Je ne sais pas de quoi est empreinte ma mémoire reptilienne, mais je m’en fous. La chambre ne devait pas faire plus de quatre mètres au carré, il n’y avait qu’un lit deux places à la courtepointe de satin passé qui la rendait semblable au fond d’un aquarium vide, un lavabo et une armoire qui provenait des monstres. La fenêtre borgne donnait sur un puits étroit aux murs de briques noircies. Qu’importe ce qu’elle avait fait avant et ce que j’allais faire après, je l’ai poussée dans la pièce tout en tendant le bras derrière moi pour refermer. J’ai donné deux tours à la serrure. Elle est restée un court instant en déséquilibre, les tibias au ras du lit. Naturellement, elle avait compris tout de suite, quand j’avais payé en bas. Une heure, une journée…
Une nuit. Elle a tourné le haut du torse vers moi. Elle voulait me dire quelque chose. Je lui ai tiré sur le bras et c’est tout son corps qui a pivoté dans ma direction. Elle n’a su que rire d’une façon grinçante et spasmodique. J’ai accompagné la rotation, par en haut, je lui ai rabattu le blouson jusqu’au-dessus des coudes, ce qui lui a neutralisé les deux bras, et je l’ai saisie par la boucle de son ceinturon, en remontant vers moi. Ses talons ont décollé du sol, les deux en même temps et elle s’est retrouvée à plat dos sur le lit. Je l’ai écrasée sous moi. Elle m’a sifflé dans l’oreille :
— Fortiche… C’est censé démontrer quoi ?
Je lui ai remonté le sweat sous les aisselles.
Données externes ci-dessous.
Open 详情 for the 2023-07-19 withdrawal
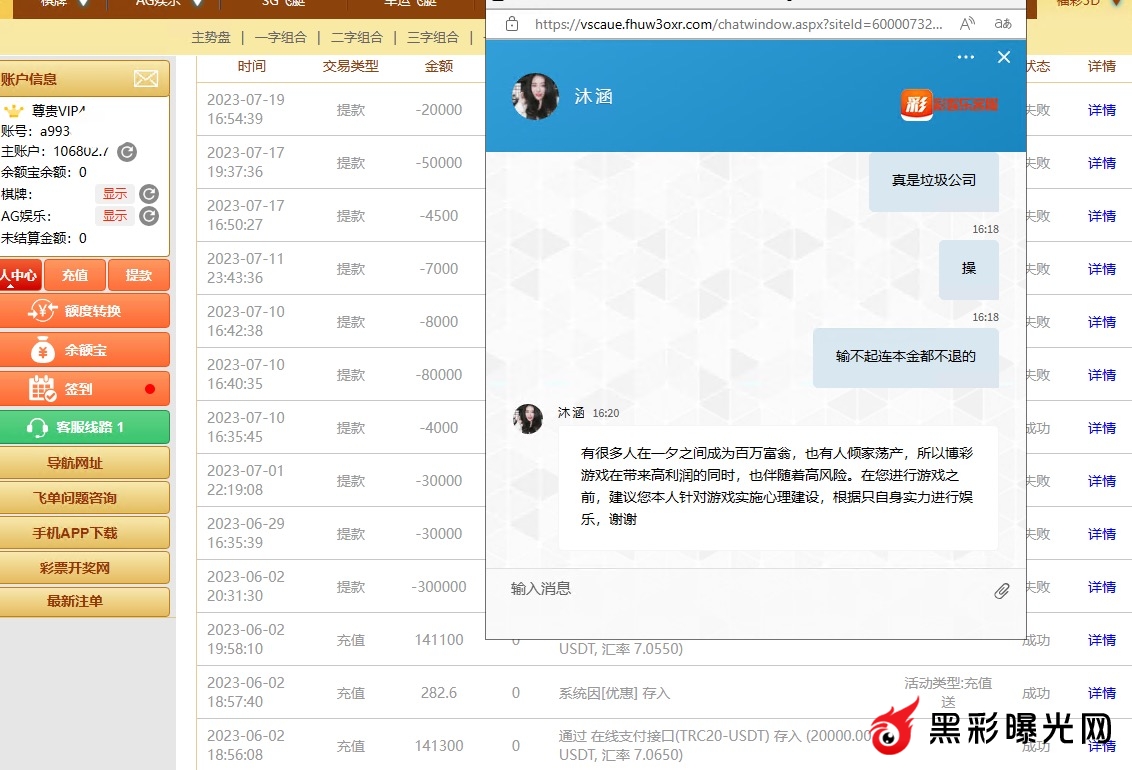 [1101, 110]
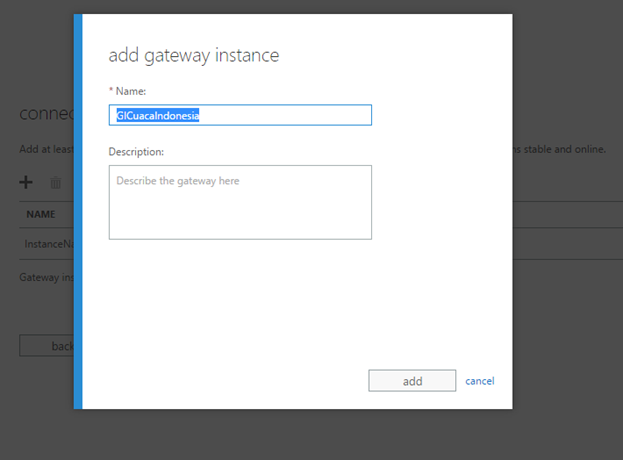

Elle portait bien un soutien-gorge, mais si mince, doux et juvénile qu’il ne servait à rien de s’en prendre à lui. Je lui ai caressé les seins à travers. Elle s’est tortillée pour enlever ses bras du blouson sans y parvenir. Je ne sais pas trop si elle se débattait alors par réflexe de défense ou dans le but de hâter les choses. J’ai ouvert d’une main sa boucle de ceinturon, j’ai descendu la fermeture à glissière de son jean. Elle a eu un petit sanglot sec lorsque ma bouche s’est posée sur le triangle d’or tout en haut de ses cuisses, et elle s’est soudain cambrée avec tant de rudesse que j’ai craint qu’elle ne se brise les cervicales.